*DATA EXTRACT:*
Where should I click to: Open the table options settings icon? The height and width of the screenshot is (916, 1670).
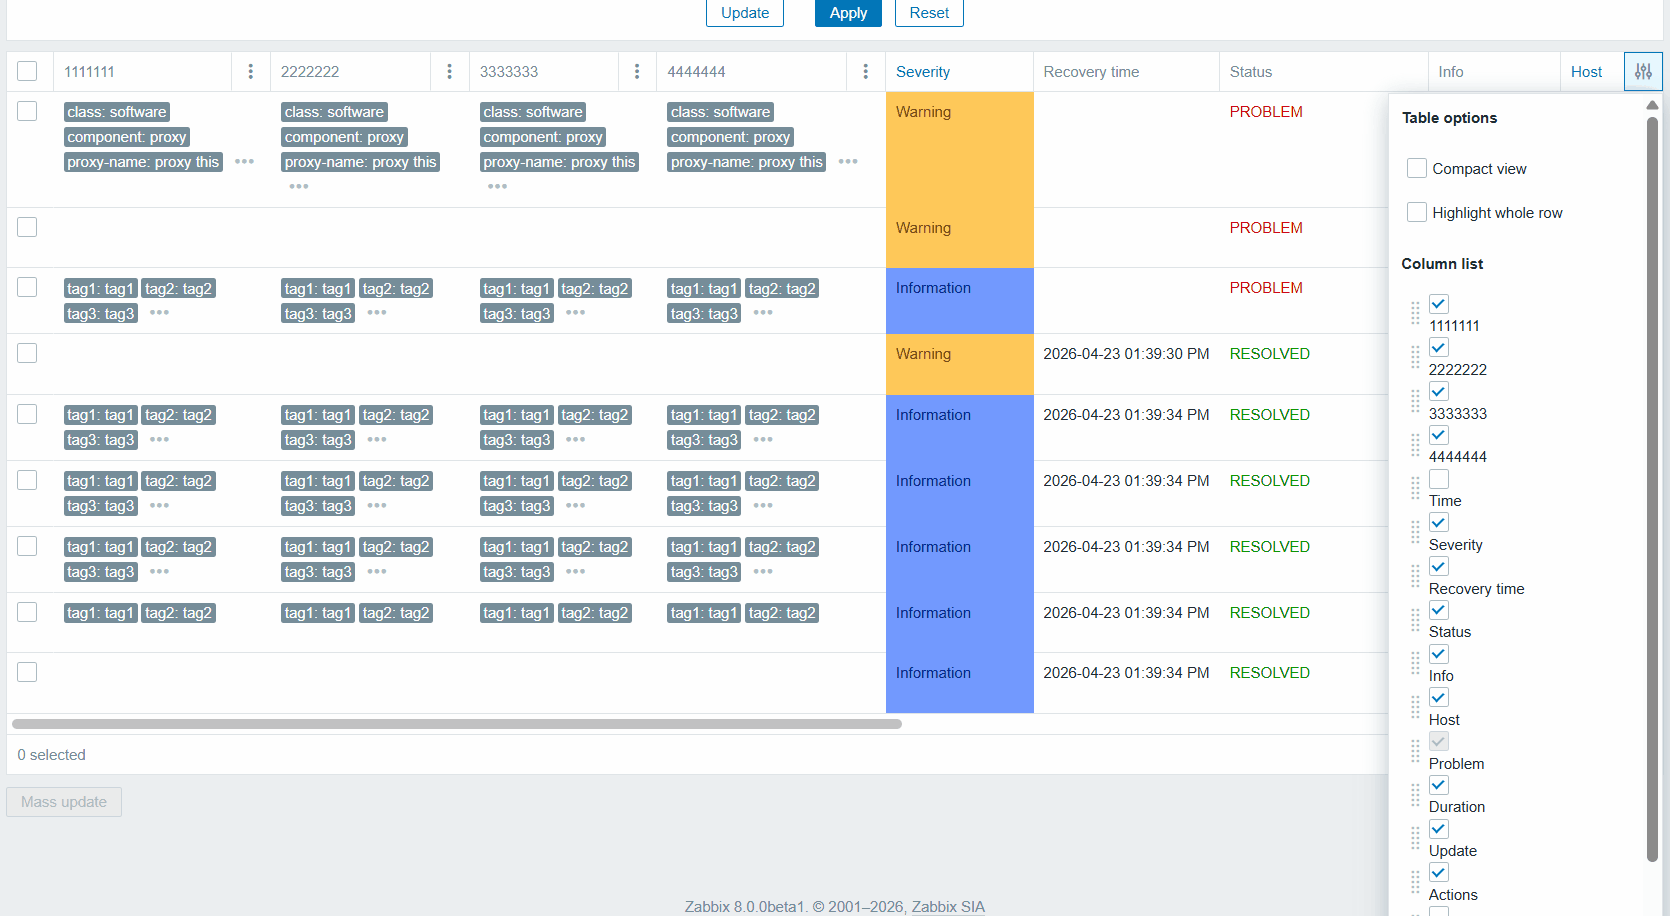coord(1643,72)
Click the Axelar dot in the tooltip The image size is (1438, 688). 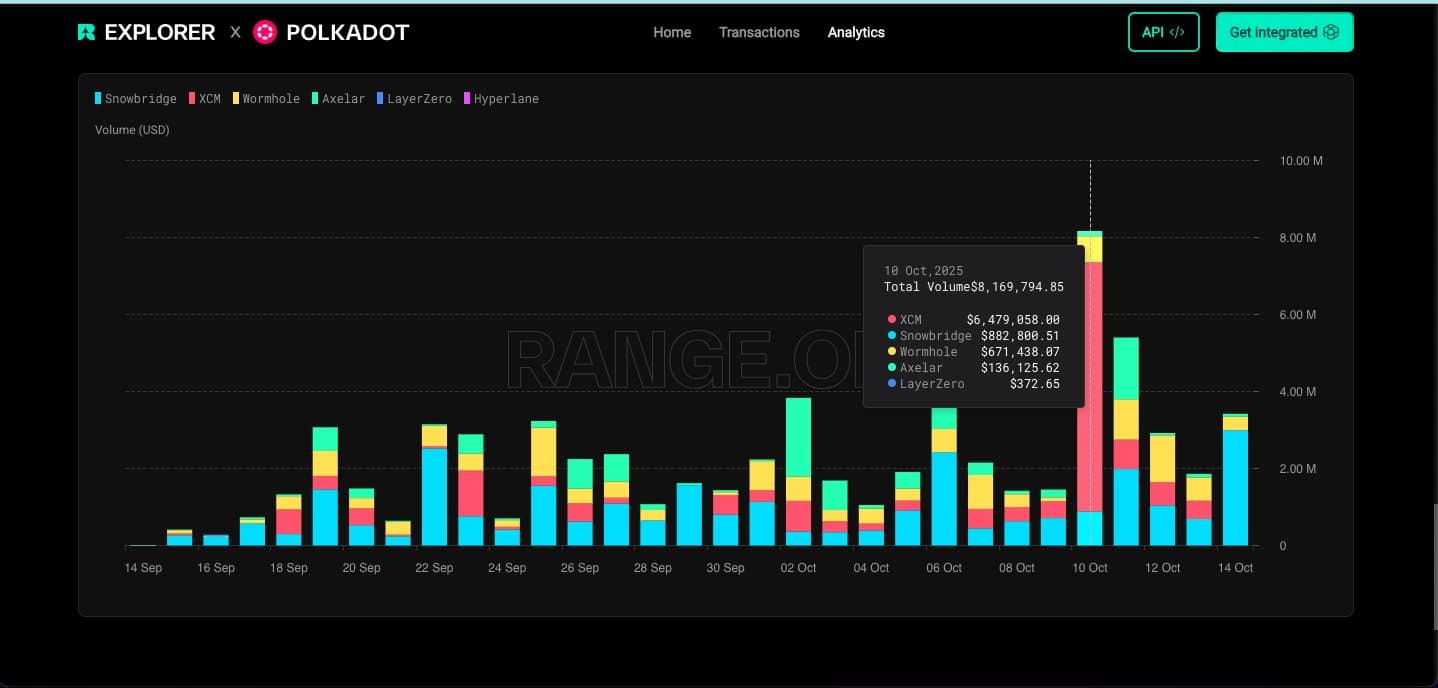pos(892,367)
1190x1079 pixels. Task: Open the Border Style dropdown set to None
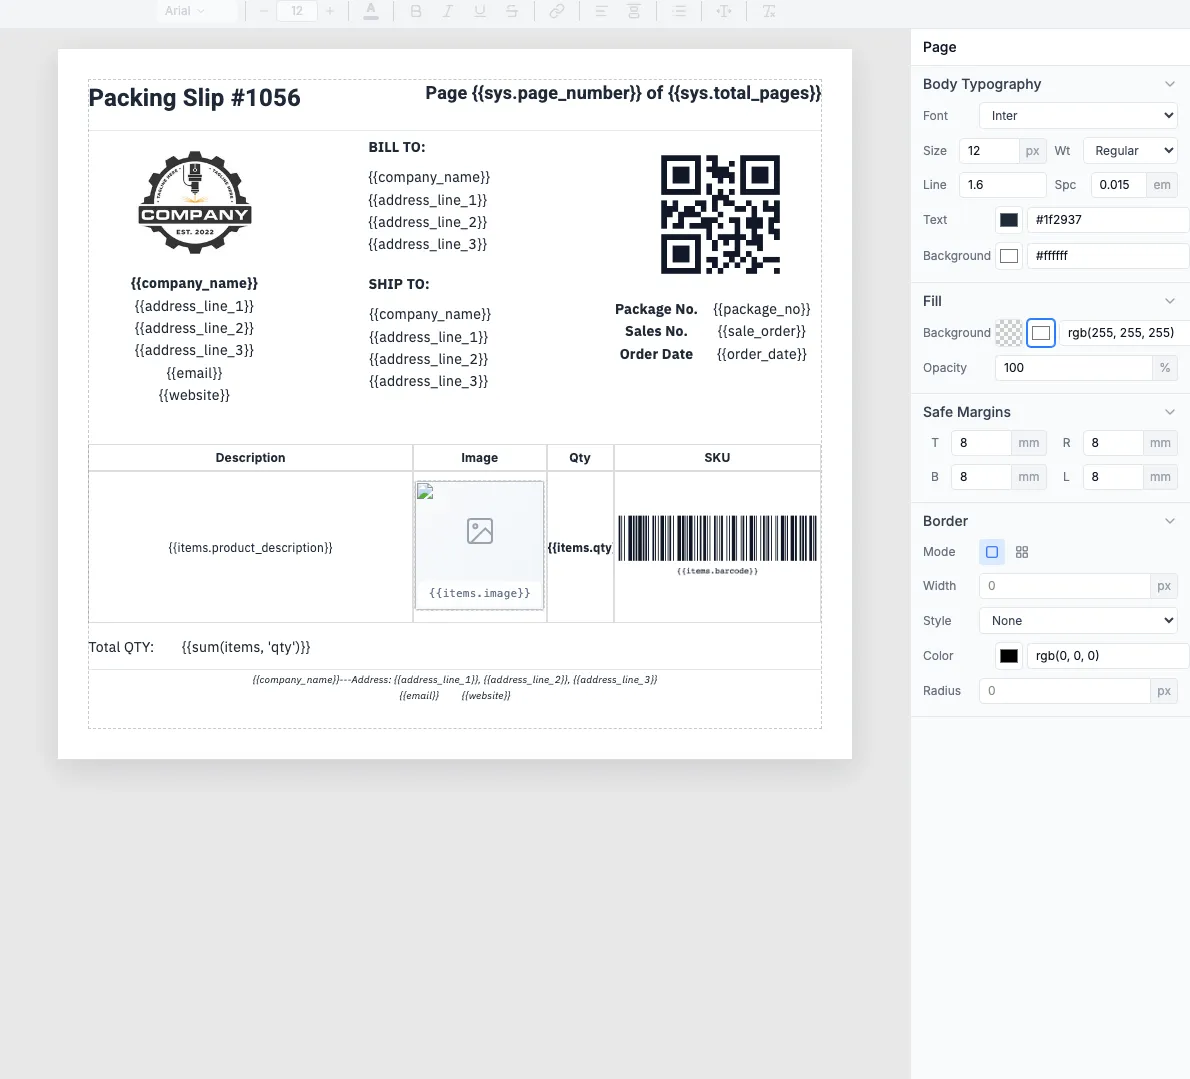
---
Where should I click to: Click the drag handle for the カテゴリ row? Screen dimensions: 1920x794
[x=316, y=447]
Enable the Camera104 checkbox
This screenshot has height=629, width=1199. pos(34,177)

*STATED EXERCISE:*
Count the lines in the data above that contain the string "height", matching case exactly. Give only the number.

*THE ANSWER:*
2